* _Cosa fare_
Scrivi il seguito del brano sugli oggetti recuperati dal relitto dopo la collisione con l'Agip Abruzzo, a partire dalla sua ultima frase.

* _Brano fornito_
_ _ _ _ _ _ _

In primis non si conosce la causa della collisione con l’Agip Abruzzo, né si sa perché la petroliera si trovasse in area vietata alla navigazione. Ma quel che è più fondamentale per le vite perse è capire il perché del ritardo nei soccorsi ai passeggeri. Gli oggetti rinvenuti a bordo, in possesso della Polizia marittima fino allo scorso anno, costituiscono un esempio lampante di una cattiva abitudine italiana, che va oltre la semplice rimozione, una vera e propria dinamica distruttiva che limita la coscienza collettiva. Riconsegnati dalla Polizia Marittima al presidente Loris Rispoli, gli oggetti non erano in fermo, ma sono riapparsi casualmente durante un trasloco. Molti sono pressoché intatti e questo dimostra che una buona parte dei passeggeri a bordo ha atteso per ore i soccorsi e non è morta, come invece era stato ipotizzato, improvvisamente avvolta dalle fiamme.

Gli «Oggetti di una strage» sono stati fotografati da Attilio Zavatta e raccolti in un catalogo: «È tutto ciò che resta del relitto, rimasto per sette anni ormeggiato in porto, alla vista di tutti ma invisibile alle istituzioni e poi trasportato in Turchia per essere smantellato. Un relitto che avrebbe avuto bisogno di una riflessione più profonda, sicuramente non semplice per un oggetto con quella portata storica e emotiva» spiega Zavatta , «gli oggetti meriterebbero essere messi in condizione di essere visti, sono estremamente fragili e la maggior parte dei familiari li vede adesso per la prima volta. Pubblicarne le foto è un’azione di salvataggio della memoria e di conservazione perché rischiano di deteriorarsi con ogni piccolo spostamento. Ho cercato di ricrearne un’immagine quanto più schietta e pulita di ognuno, proprio perché fossero loro stessi a parlare. Una foto diretta, per dar modo anche alle loro caratteristiche tecniche di raccontarsi: ci sono oggetti di carta, come la prenotazione di un hotel e un biglietto del treno che sono intatti, ingialliti dal calore ma non bruciati. Le immagini hanno il duplice intento di testimonianza e ricordo. La fotografia li salva dall’usura e li rende un documento diretto, il primo passo per la creazione di un archivio libero, informale».

_ _ _ _ _ _ _

* _Materiale estratto_
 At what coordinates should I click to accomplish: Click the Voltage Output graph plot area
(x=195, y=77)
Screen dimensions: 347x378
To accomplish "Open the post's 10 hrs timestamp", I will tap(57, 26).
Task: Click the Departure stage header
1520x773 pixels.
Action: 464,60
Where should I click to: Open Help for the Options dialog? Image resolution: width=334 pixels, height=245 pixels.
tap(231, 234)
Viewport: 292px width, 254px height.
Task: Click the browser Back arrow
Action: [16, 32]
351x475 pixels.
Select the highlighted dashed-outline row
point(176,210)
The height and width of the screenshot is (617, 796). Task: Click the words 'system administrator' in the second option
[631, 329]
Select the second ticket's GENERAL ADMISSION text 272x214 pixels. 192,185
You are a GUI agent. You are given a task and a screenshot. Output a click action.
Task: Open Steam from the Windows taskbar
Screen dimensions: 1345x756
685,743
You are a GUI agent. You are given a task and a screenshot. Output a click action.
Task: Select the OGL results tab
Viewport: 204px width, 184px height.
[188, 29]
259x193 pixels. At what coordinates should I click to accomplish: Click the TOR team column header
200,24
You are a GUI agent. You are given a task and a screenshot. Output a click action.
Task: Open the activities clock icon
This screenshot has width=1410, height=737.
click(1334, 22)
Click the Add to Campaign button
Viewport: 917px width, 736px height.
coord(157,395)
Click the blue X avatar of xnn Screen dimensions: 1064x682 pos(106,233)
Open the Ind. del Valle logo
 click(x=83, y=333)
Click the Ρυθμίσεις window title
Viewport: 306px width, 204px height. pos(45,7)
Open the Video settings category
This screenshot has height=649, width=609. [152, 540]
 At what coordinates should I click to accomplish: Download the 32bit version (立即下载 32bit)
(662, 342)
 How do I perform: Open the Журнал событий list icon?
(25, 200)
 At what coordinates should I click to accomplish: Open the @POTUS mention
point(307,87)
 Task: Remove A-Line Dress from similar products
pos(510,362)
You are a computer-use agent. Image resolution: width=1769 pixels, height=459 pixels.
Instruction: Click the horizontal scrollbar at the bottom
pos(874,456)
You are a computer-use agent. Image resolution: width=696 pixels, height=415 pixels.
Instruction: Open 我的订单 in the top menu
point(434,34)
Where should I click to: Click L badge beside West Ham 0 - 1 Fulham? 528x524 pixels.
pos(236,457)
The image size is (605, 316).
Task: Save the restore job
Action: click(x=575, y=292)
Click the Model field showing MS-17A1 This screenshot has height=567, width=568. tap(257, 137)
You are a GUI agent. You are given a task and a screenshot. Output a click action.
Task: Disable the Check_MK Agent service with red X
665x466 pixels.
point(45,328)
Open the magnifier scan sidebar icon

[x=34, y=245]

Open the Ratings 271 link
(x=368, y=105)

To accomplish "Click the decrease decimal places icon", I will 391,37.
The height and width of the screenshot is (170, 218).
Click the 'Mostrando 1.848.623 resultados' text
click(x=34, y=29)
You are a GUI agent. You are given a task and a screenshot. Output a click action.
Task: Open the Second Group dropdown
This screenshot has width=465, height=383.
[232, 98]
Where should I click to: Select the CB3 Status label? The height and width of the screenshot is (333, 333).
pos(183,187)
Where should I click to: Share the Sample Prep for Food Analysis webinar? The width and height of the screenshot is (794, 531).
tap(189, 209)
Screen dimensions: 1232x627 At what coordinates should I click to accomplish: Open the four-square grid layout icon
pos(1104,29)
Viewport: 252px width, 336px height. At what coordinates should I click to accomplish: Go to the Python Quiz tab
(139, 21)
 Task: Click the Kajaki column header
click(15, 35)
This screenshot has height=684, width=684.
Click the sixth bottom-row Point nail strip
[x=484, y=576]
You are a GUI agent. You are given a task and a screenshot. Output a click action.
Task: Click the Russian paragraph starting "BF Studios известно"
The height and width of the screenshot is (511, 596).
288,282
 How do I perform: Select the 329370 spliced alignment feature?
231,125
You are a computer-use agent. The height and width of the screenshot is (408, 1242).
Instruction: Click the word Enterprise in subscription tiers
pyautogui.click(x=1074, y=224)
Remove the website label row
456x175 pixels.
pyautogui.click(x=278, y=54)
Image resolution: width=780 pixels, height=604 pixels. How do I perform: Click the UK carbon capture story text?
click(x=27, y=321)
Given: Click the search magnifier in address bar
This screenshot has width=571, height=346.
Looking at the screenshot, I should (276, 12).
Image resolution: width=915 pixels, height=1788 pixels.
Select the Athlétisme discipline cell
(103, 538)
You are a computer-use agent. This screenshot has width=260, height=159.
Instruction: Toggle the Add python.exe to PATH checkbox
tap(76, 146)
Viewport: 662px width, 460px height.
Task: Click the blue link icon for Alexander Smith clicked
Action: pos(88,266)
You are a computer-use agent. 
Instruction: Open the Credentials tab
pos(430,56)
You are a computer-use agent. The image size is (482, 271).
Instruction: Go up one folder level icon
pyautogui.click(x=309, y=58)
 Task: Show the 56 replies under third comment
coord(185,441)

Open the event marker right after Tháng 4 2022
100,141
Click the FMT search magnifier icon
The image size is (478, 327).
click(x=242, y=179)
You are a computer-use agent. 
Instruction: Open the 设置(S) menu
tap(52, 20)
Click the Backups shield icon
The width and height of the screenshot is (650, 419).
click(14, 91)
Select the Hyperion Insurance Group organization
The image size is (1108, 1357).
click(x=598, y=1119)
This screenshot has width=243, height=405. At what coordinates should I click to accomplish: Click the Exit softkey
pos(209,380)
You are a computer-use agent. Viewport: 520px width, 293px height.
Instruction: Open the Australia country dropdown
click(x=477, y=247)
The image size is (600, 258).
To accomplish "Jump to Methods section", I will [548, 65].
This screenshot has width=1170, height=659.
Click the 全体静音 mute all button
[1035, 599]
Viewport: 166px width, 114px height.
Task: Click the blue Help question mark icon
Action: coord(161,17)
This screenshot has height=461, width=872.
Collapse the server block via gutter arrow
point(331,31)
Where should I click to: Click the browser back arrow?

_ _ _ _ _ _ _

* _Soluzione_
Da sabato scorso sarebbero dovuti essere esposti all’ex Magazzino Ebraico, di fronte alla Fortezza Vecchia ma la situazione pandemica lo ha impedito; la mostra è rimandata a maggio- non appena il contesto sanitario lo permetterà: come racconta il fotografo Attilio Zavatta, saranno molti gli spazi della città a contribuire attivamente al lavoro collettivo di recupero della memoria promosso da Documenta. Tra questi anche il «Thisintegra», uno spazio che si occupa di inserimento socio lavorativo di persone con disabilità, dove è organizzato un laboratorio che culminerà nella lettura pubblica dei quotidiani del tempo. Ci saranno poi le installazioni fotografiche e audiovisive, le video interviste a cittadini che raccontano i loro ricordi della strage.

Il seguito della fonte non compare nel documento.